━━━━━ Provided data ━━━━━

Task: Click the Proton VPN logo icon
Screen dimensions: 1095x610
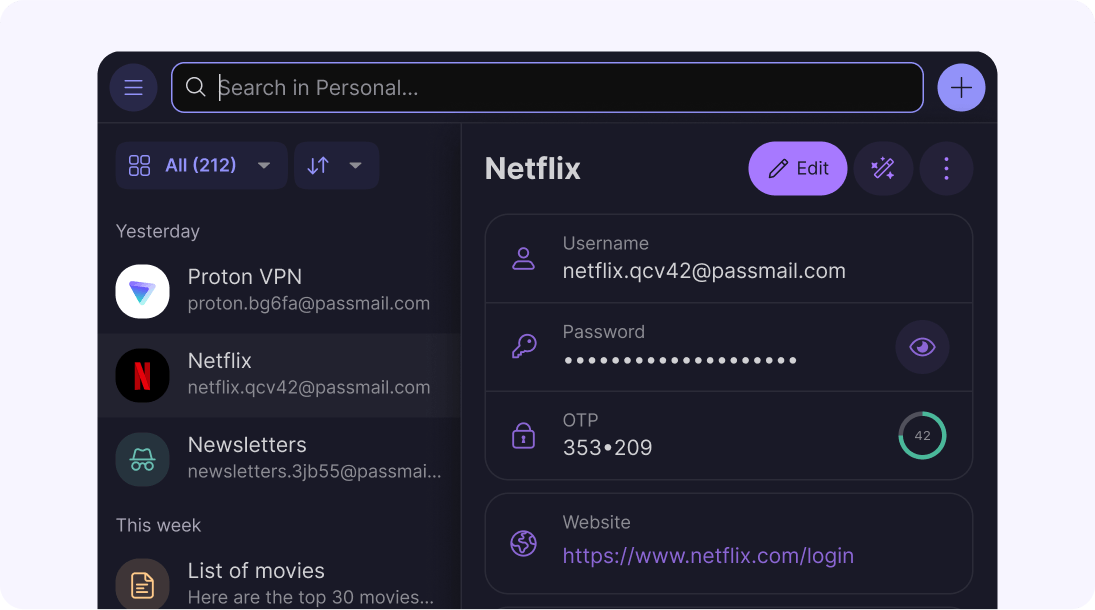Action: (142, 291)
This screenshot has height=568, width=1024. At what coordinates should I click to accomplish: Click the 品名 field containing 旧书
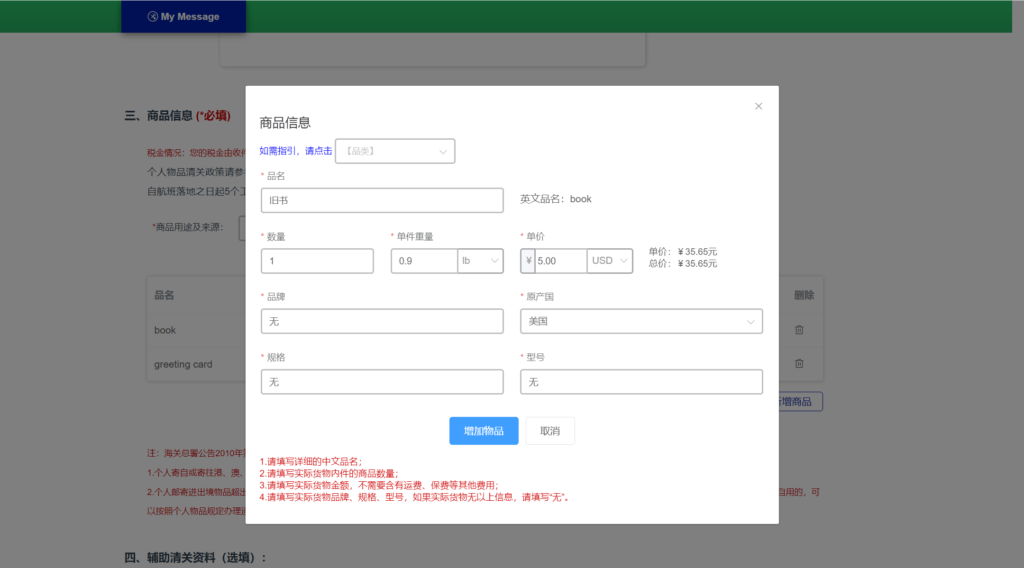pyautogui.click(x=382, y=200)
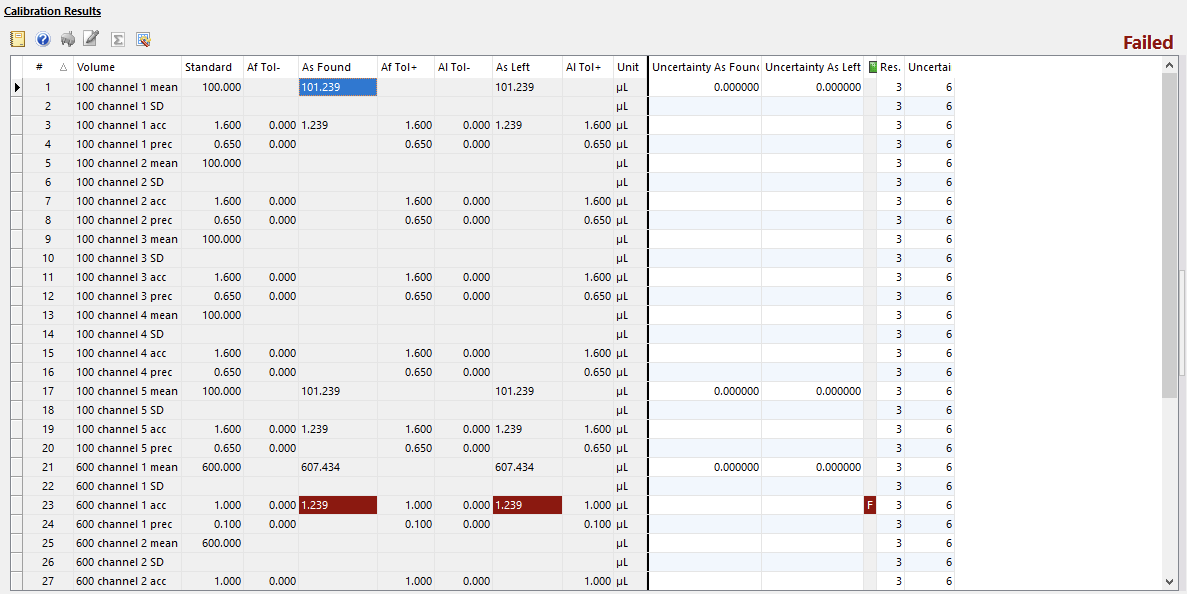
Task: Click the scroll down arrow of vertical scrollbar
Action: [1170, 581]
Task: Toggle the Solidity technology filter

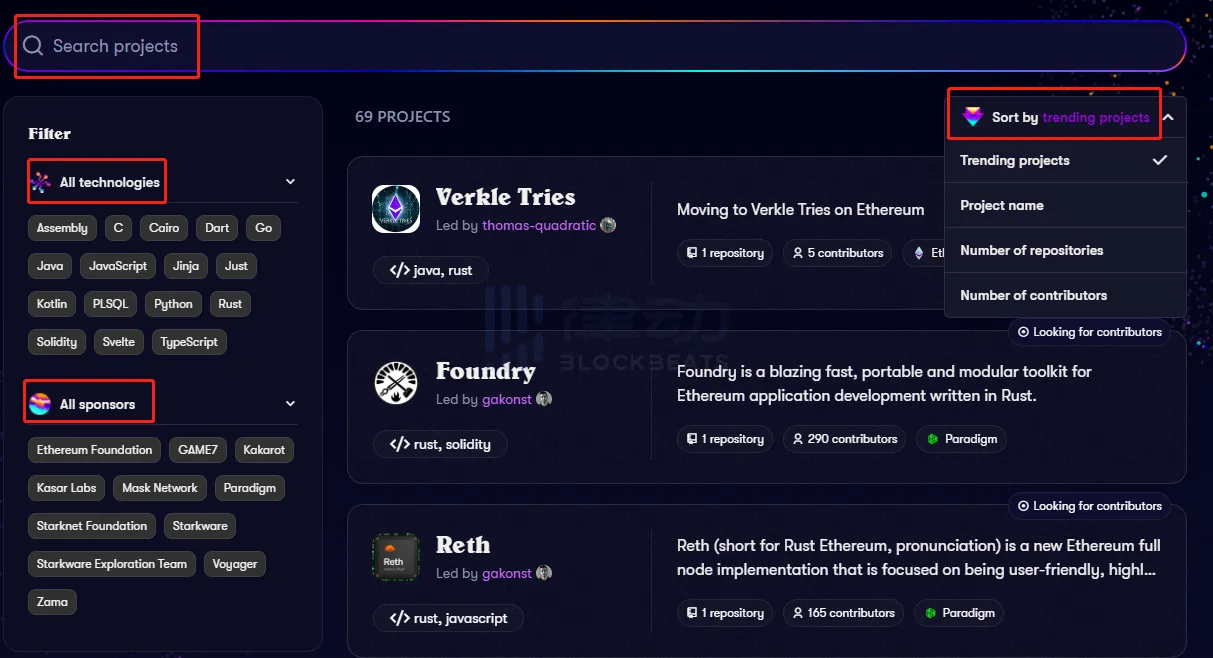Action: (57, 342)
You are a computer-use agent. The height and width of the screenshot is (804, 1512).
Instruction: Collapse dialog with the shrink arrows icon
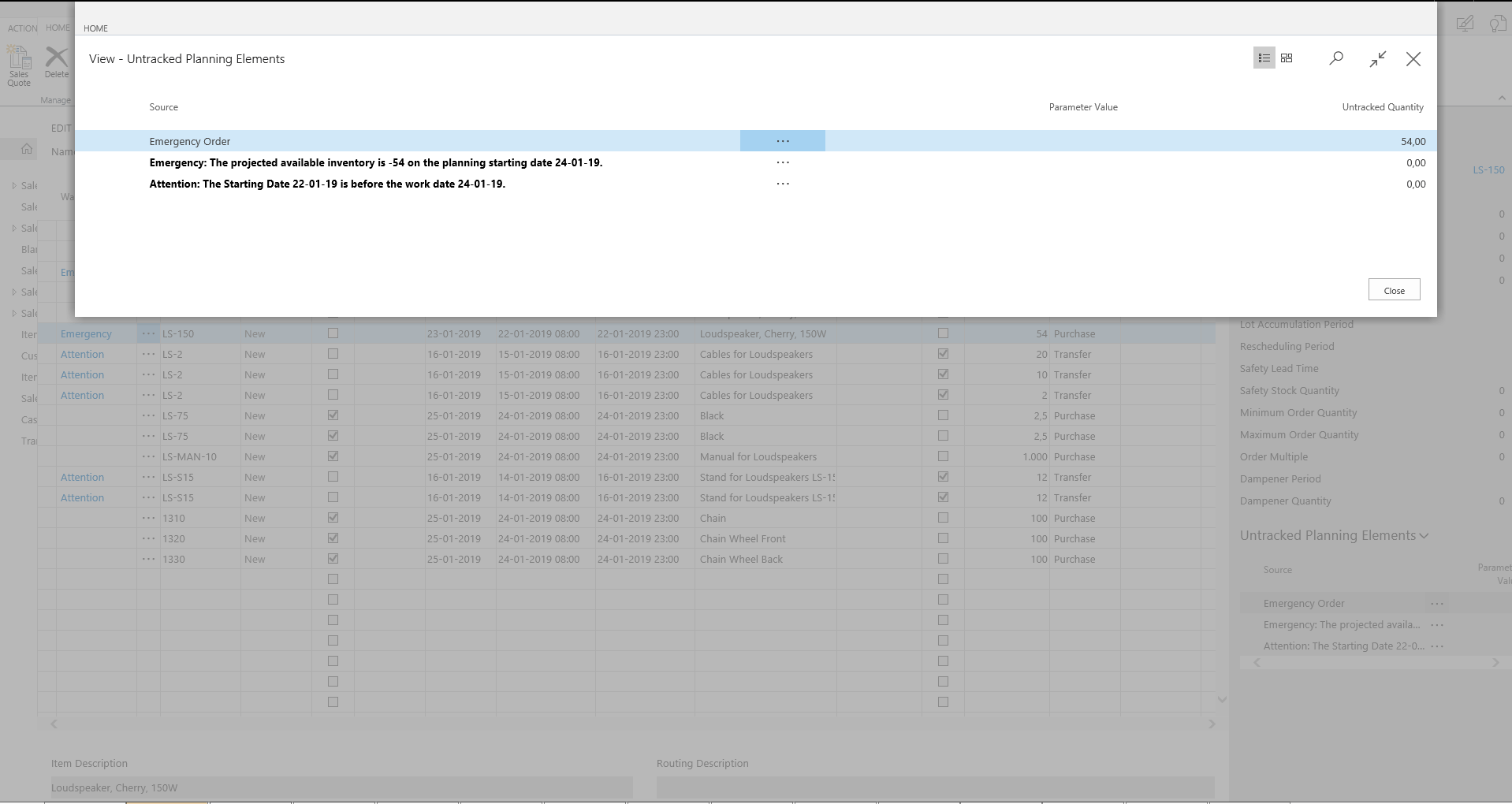coord(1377,59)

━━━━━

Exercise goal: Reproduce the entire listing exactly, except for any pictures it contains.

Answer to this problem:
Task: Click the Proton VPN logo icon
Screen dimensions: 1095x610
Action: (142, 291)
This screenshot has height=568, width=1024. At what coordinates should I click to accomplish: Click the 品名 field containing 旧书
pyautogui.click(x=382, y=200)
Task: Click the scroll down arrow of vertical scrollbar
Action: [1170, 581]
Task: Toggle the Solidity technology filter

Action: (57, 342)
You are a computer-use agent. The height and width of the screenshot is (804, 1512).
Instruction: Collapse dialog with the shrink arrows icon
coord(1377,59)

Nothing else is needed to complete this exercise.